During the rescue attempt, Josie slightly bumps Jeff with her car, causing him to play up the non-injury for sympathy. Josie and PJ’s friend Hazel (Ruby Cruz) feeds the rumor mill by telling everyone that the two spent the summer in Juvie, a bit of sarcasm that she took to be sincere. But rather than set the record straight, so to speak, the two lovelorn teens lean into their unearned bad reputations, claiming to have won several fights.

And that sparks a lightbulb moment for Josie: why don’t they figure out how to fight for real, and even teach the other girls in school how to protect themselves. The idea, of course, is to get the cheerleaders to join, but at first they only attract their near-peers in social standing. Before long, though, the rest of the school takes notice of the club, including Isabel and Brittany, who want to learn to protect themselves.

While PJ and Josie try to use their fight lessons as a chance to seduce their crushes, they find they must join the others in truly learning self-defense, both to protect their faux-tough personas and to help the girls in the club keep themselves safe for the upcoming football game against’s the school’s bitterest rival.

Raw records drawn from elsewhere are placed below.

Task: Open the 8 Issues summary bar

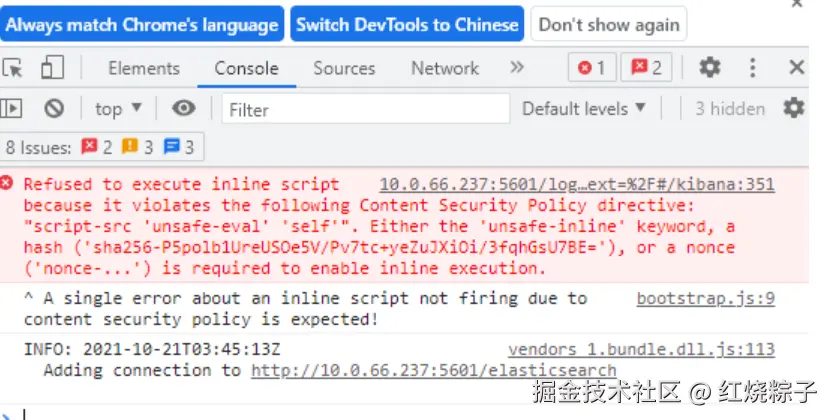Action: coord(101,147)
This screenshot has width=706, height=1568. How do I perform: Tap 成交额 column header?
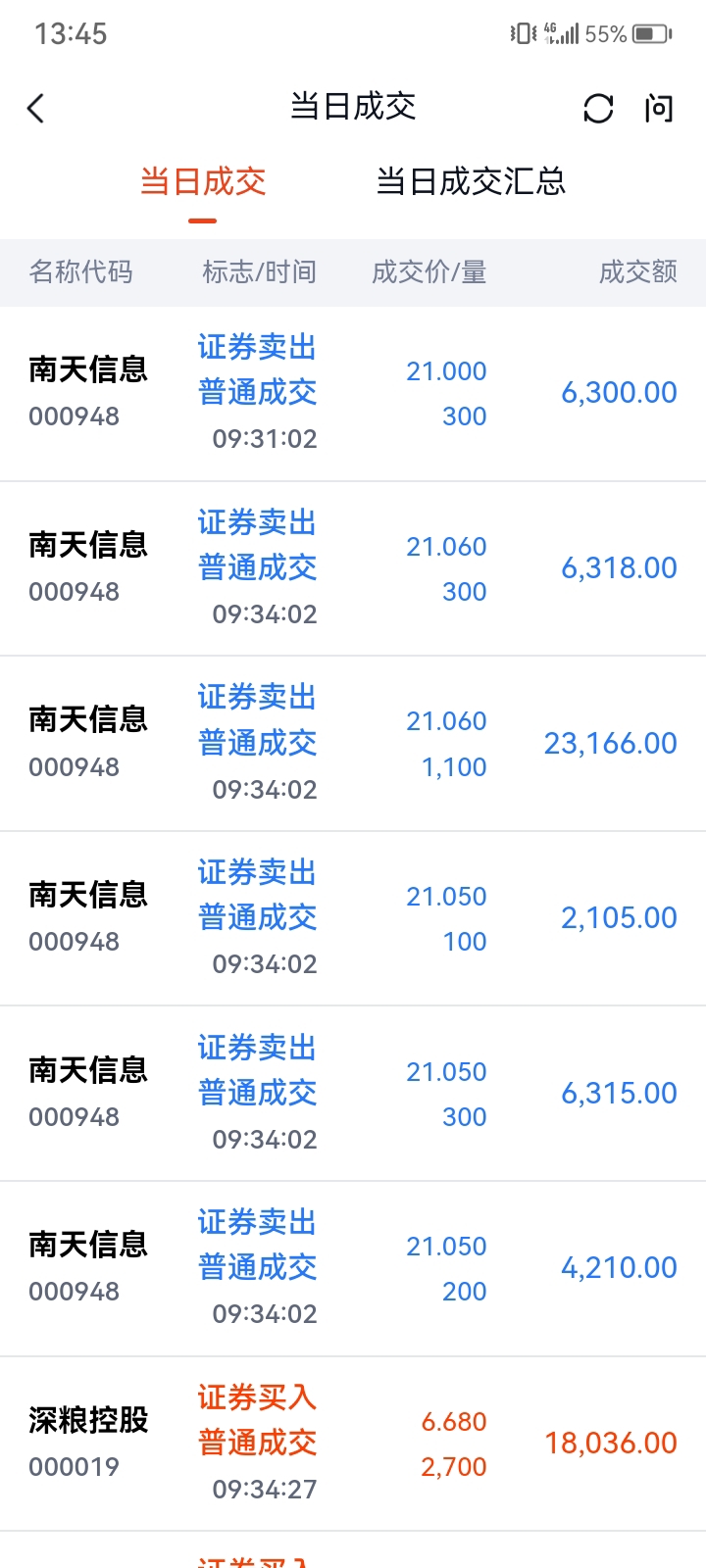638,271
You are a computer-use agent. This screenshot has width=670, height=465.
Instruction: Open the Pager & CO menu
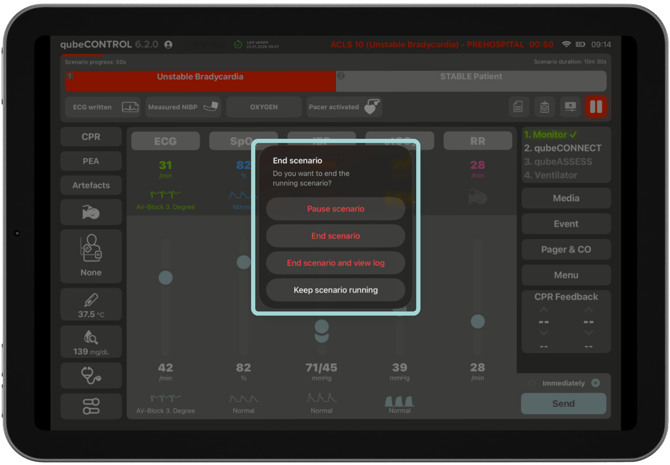coord(565,249)
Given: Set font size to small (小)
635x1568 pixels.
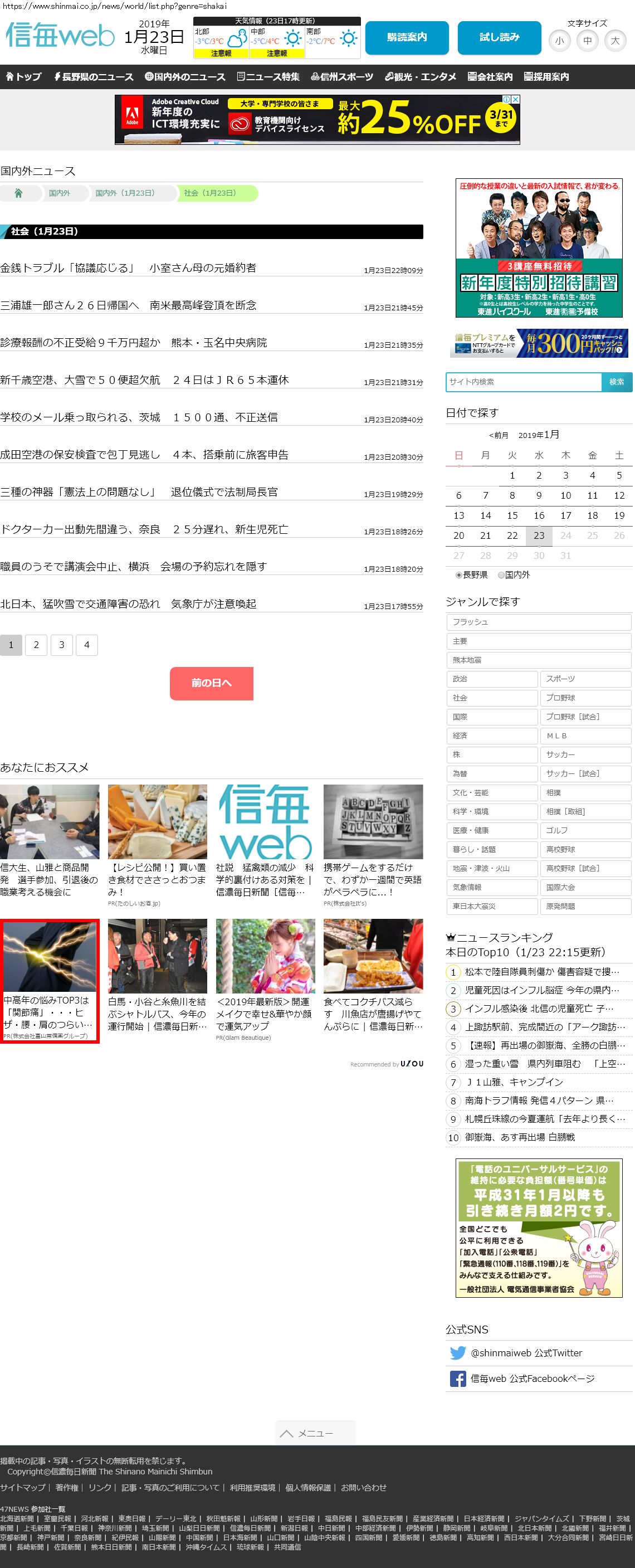Looking at the screenshot, I should [559, 41].
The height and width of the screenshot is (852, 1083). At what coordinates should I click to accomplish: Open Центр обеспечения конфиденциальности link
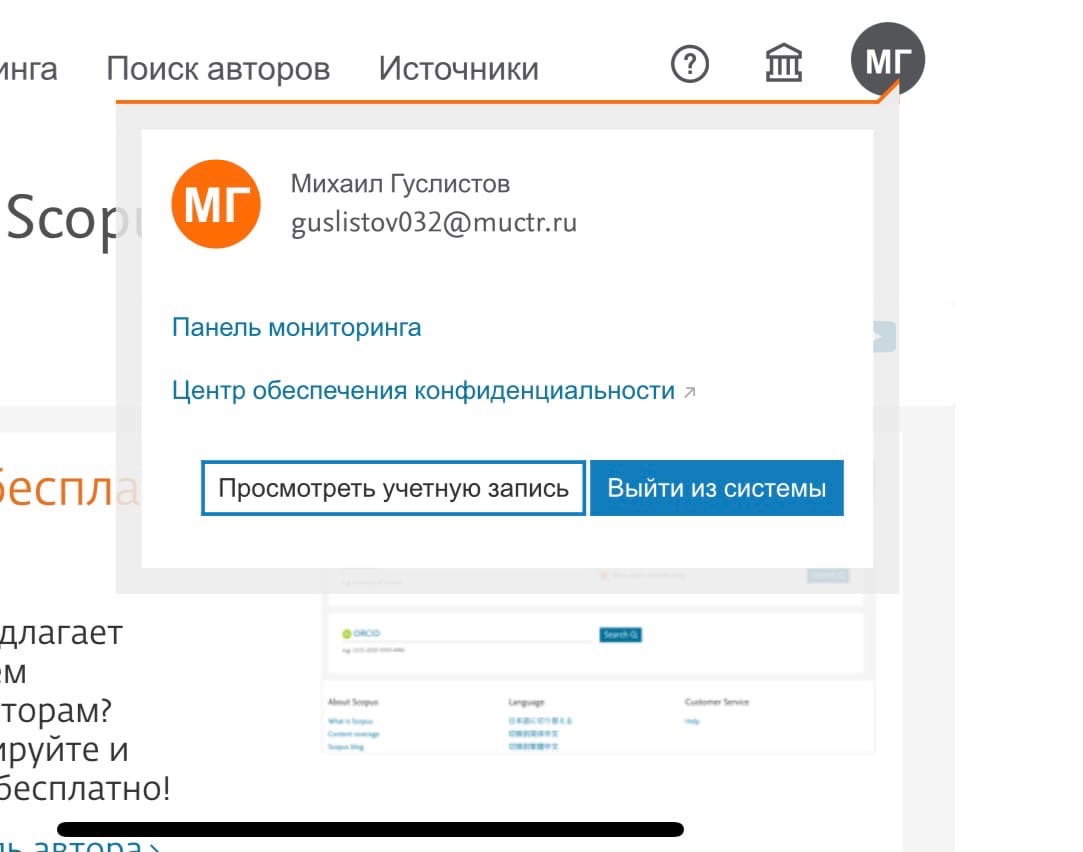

While the plot line hits all the beats of the standard lowbrow fare aimed at teenagers (or adults with a similar mentality), Bottoms elevates the story by adding unexpected and audacious twists that go beyond just changing the gender of the protagonists. The movie racks up a (non-sexual) body count that puts Heathers to shame, and never stops amplifying the presence of the over-the-top, stereotypical teen movie archetypes like the misunderstood weirdo, horny cougar, authoritarian principle and dumb jocks, but in a deft and subtle way that makes the absurdity part of the background noise of the film, and then adds increasingly surprising and violent (in a funny way) action onto that noise.

The acting is fantastic in this. Sennot’s manic energy is the ideal counter to Edebiri’s subdued panic; the two are former college roommates who have worked together before and their on-screen friendship is obviously a mirror of an off-screen one. Marshawn Lynch is hilarious in a small role as the group’s faculty sponsor, Mr. G, who gets way more involved in the club than the girls had hoped. The other girls in the club, including Cruz, Zamani Wilder, and Summer Joy Campbell flesh out their characters as part of the ensemble cast.

Bottoms is, quite simply, tops. See it in theaters now.